### YOUR TASK
With the pictures left out, please return exactly the line holding "This screenshot has height=610, width=1080." and each following line until the entries end.

(Extracted data entries)
=-=-=

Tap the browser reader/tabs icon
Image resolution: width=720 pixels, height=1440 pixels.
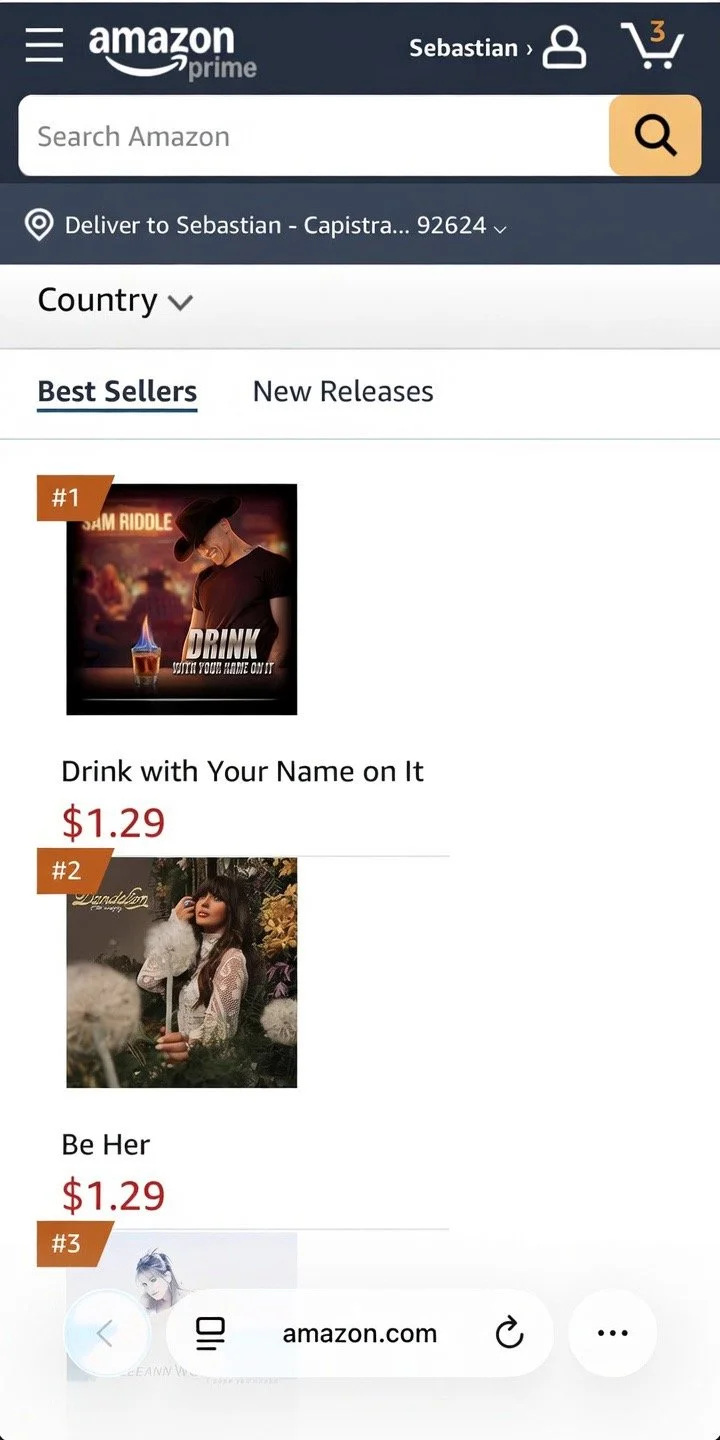click(x=210, y=1333)
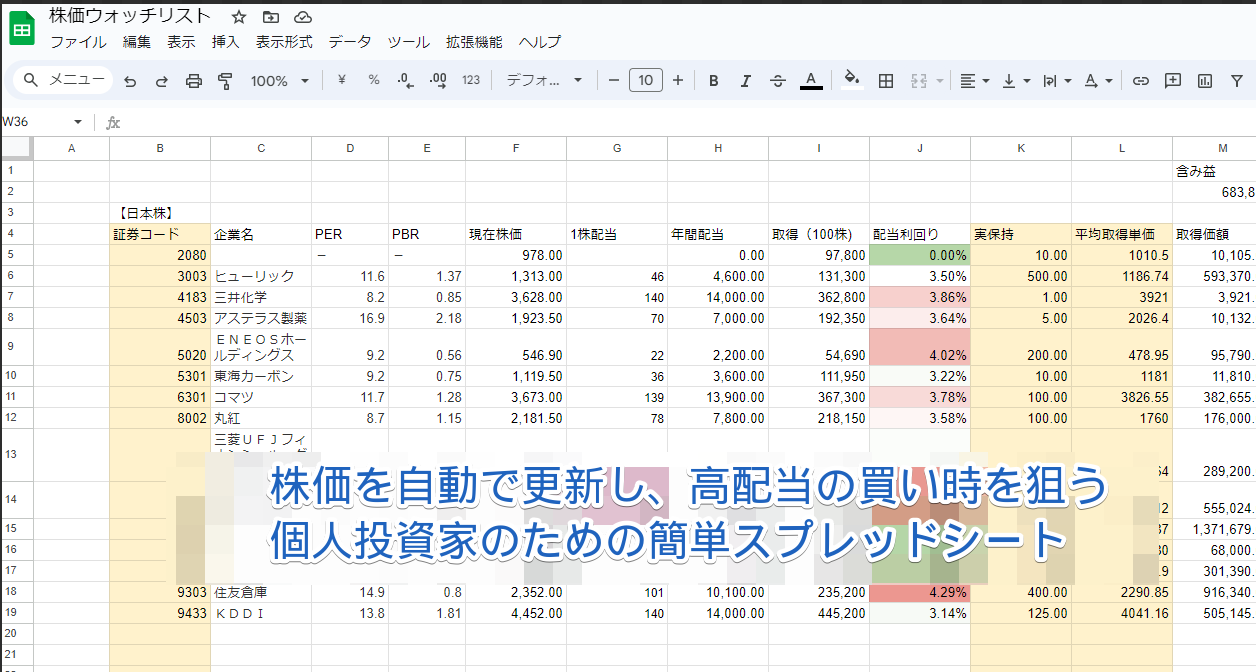
Task: Star the 株価ウォッチリスト spreadsheet
Action: pyautogui.click(x=237, y=16)
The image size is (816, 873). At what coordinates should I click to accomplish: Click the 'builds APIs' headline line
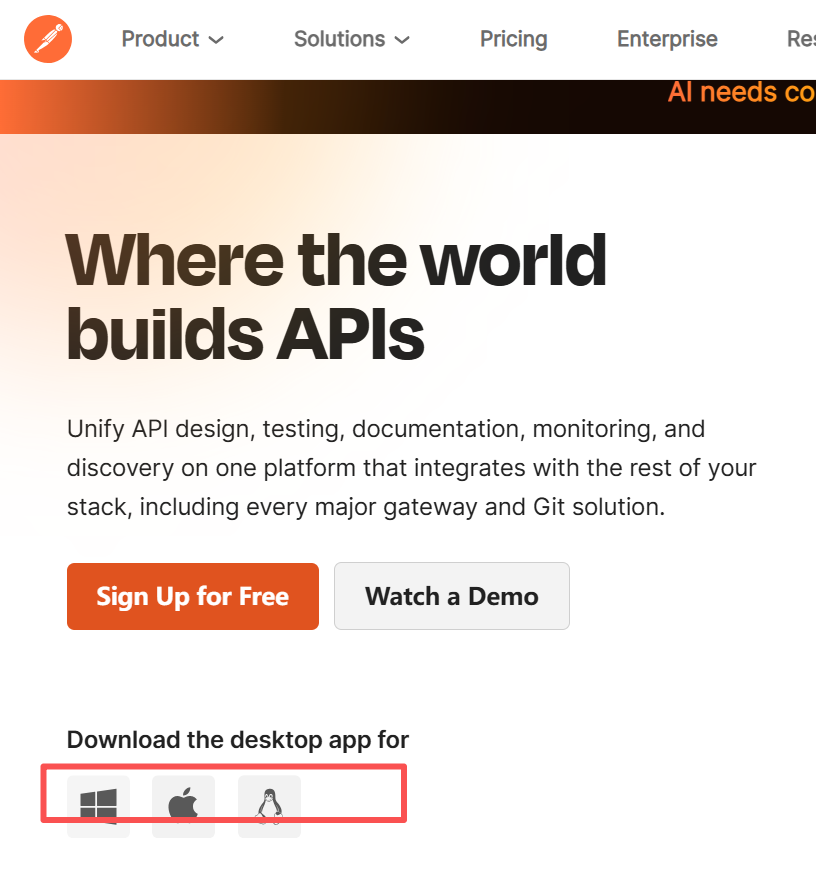click(245, 334)
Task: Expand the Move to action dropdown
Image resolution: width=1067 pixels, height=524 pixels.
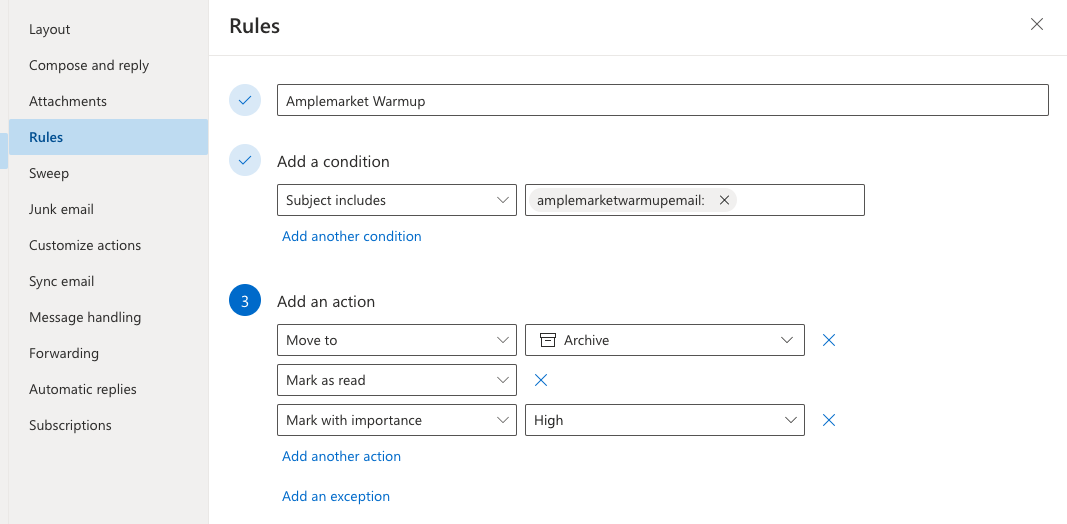Action: click(x=396, y=340)
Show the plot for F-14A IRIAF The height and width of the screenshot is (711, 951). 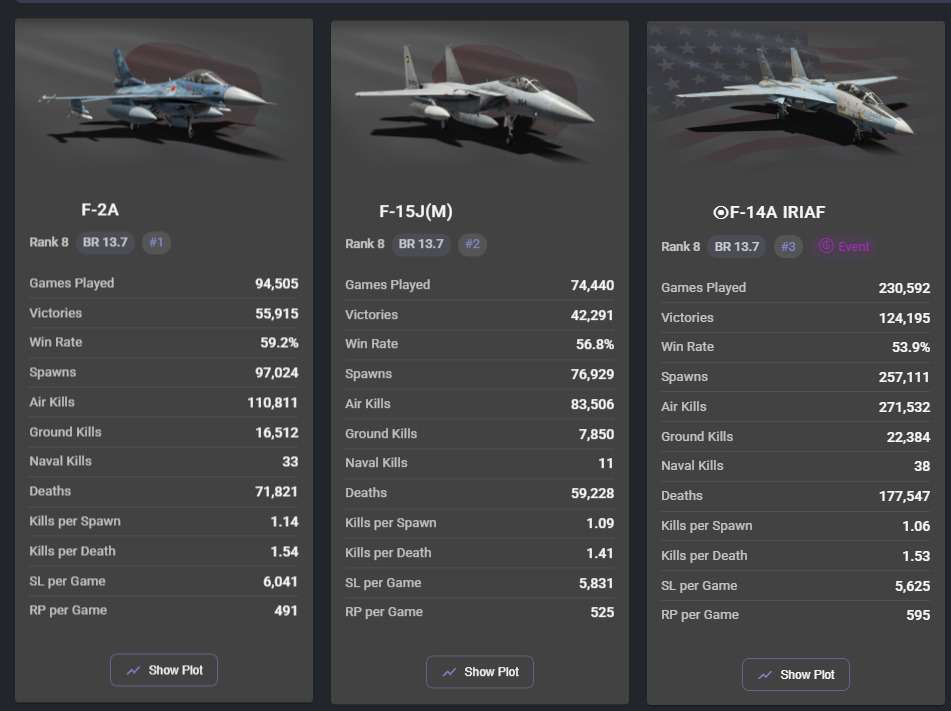(x=796, y=674)
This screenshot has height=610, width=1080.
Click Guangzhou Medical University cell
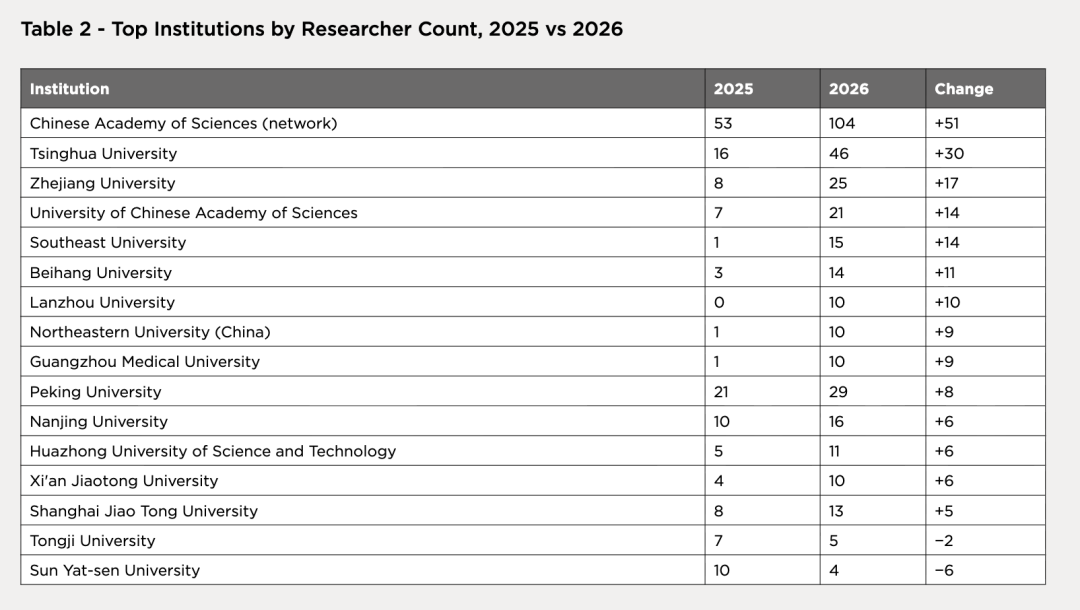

=-=-=

### COMPLETED EXERCISE
This screenshot has height=610, width=1080.
Click Guangzhou Medical University cell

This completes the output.